= WHAT THE EXERCISE ASKS =
Copy the rows from the line containing "At what coordinates" through the end of the rows, changing "ellipsis" to "three-dot" and leaving everything else the same. Omit the pictures.

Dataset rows
________

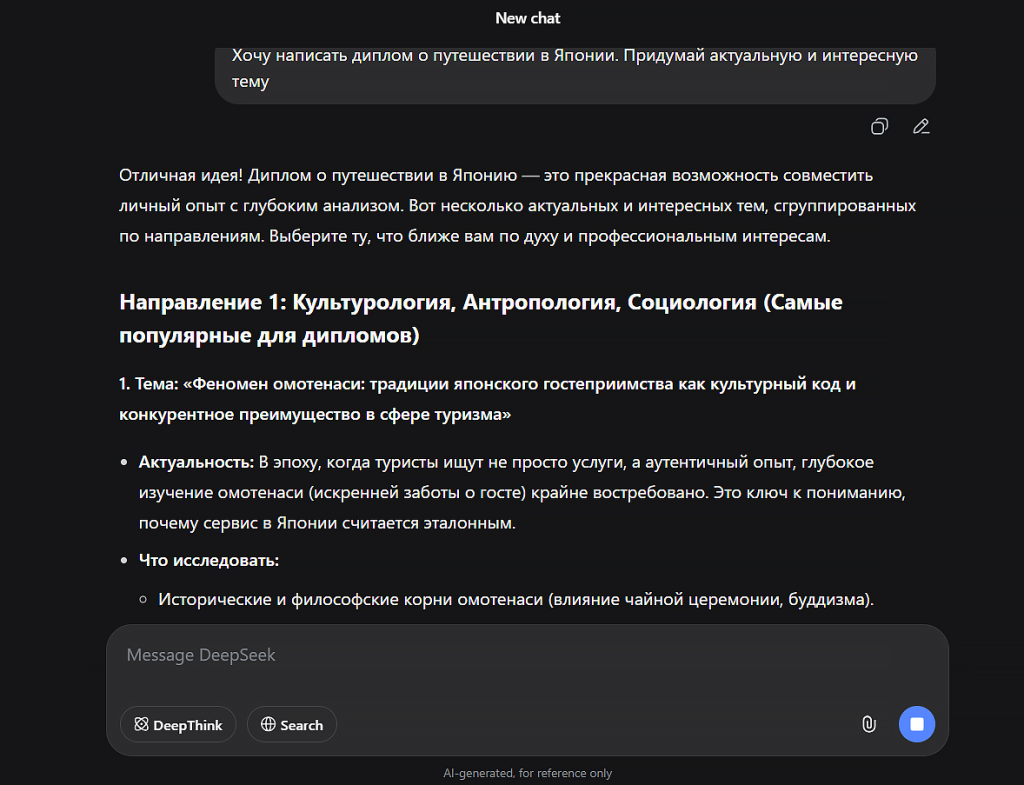Click sub-bullet Исторические и философские корни омотенаси
The height and width of the screenshot is (785, 1024).
click(x=516, y=600)
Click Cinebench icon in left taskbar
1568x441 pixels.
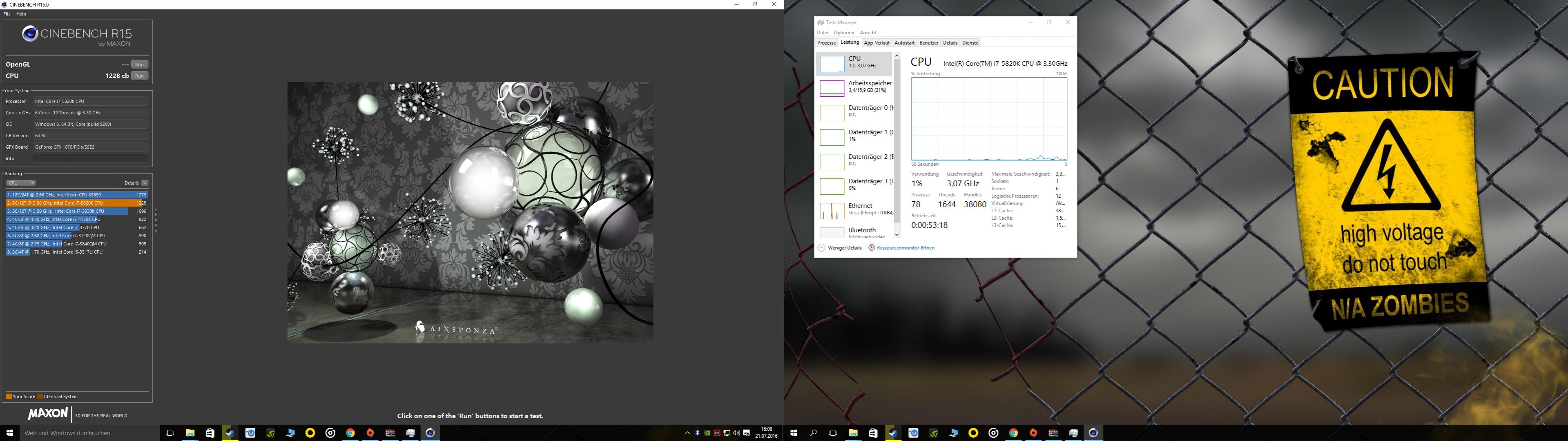(x=430, y=433)
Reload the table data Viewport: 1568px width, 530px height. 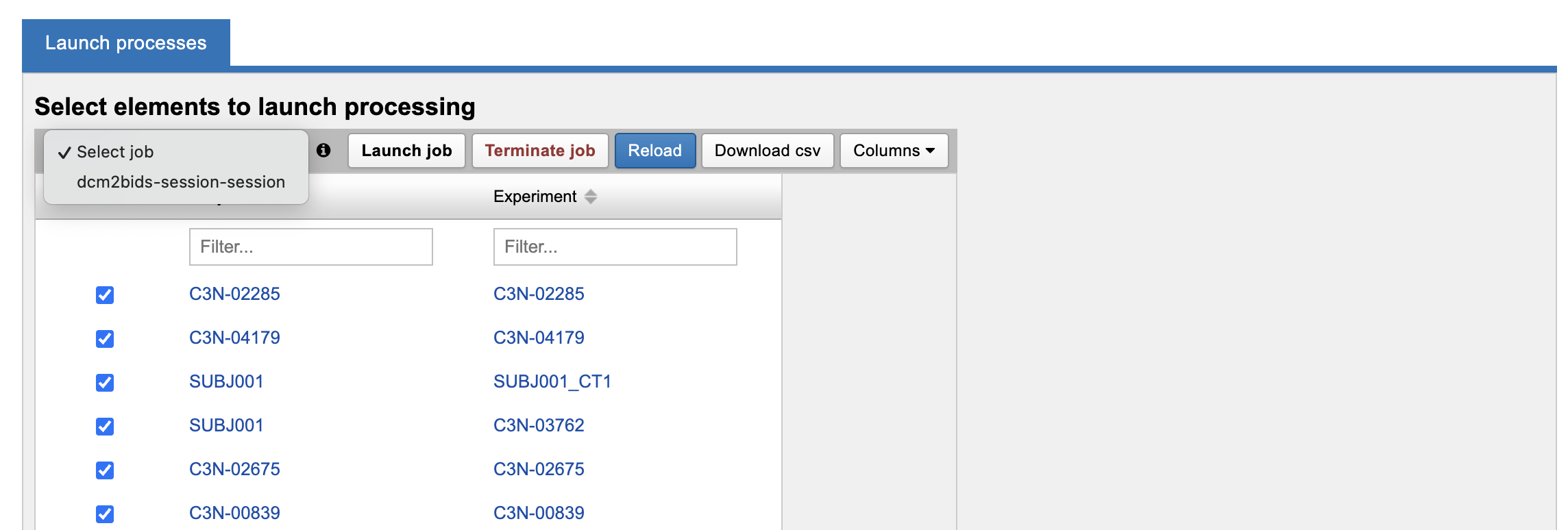pyautogui.click(x=654, y=151)
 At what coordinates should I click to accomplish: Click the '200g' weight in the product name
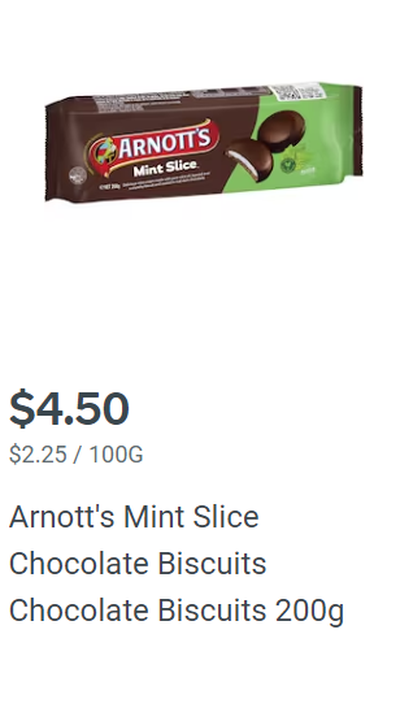pos(309,612)
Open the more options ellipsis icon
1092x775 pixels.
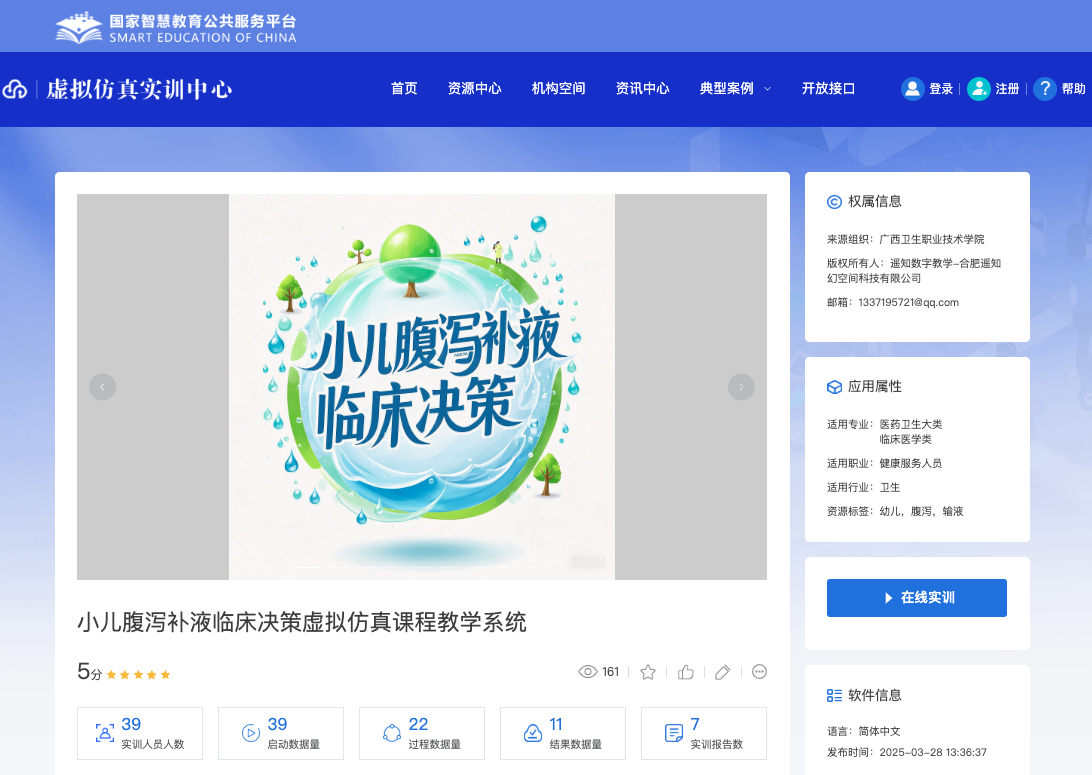click(x=759, y=672)
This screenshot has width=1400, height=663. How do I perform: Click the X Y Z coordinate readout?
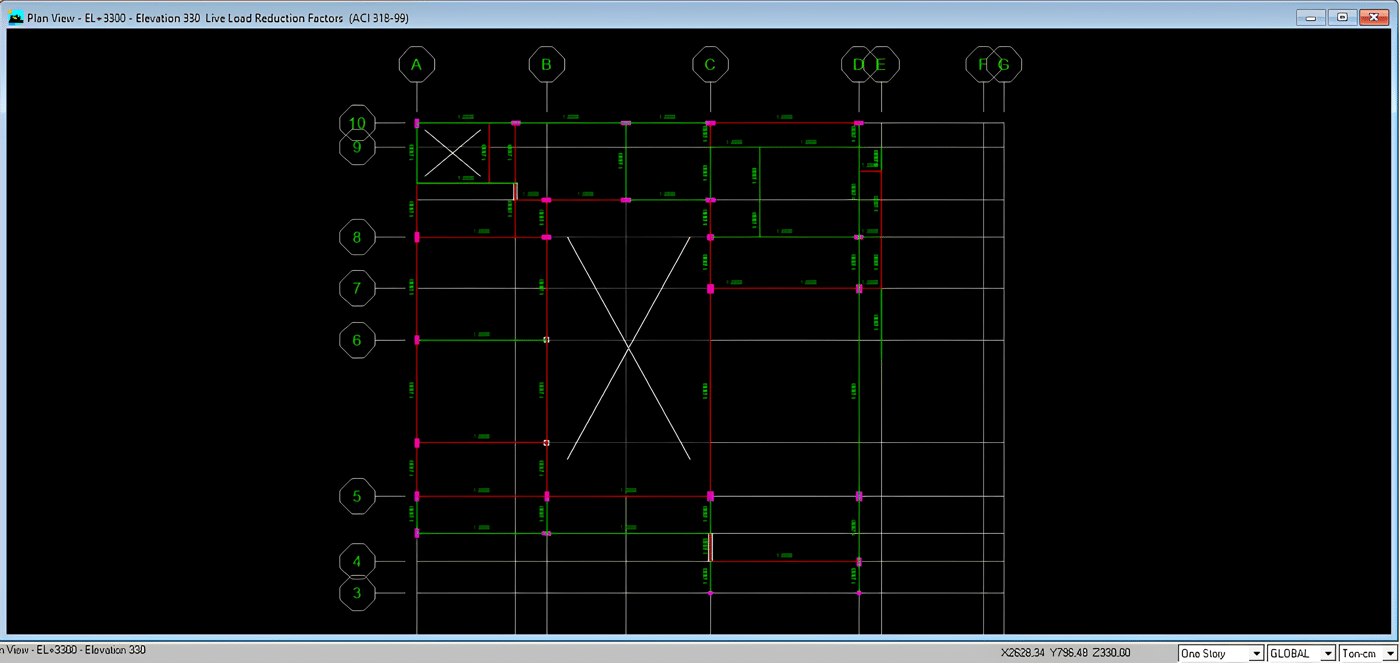(1065, 653)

________

= RESPONSE BELOW =
 At what coordinates should I click to accomplish: Click the '200g' weight in the product name
pos(309,612)
Open the more options three-dot icon
1092x775 pixels.
click(x=759, y=672)
This screenshot has width=1400, height=663. How do I perform: Click the X Y Z coordinate readout?
(1065, 653)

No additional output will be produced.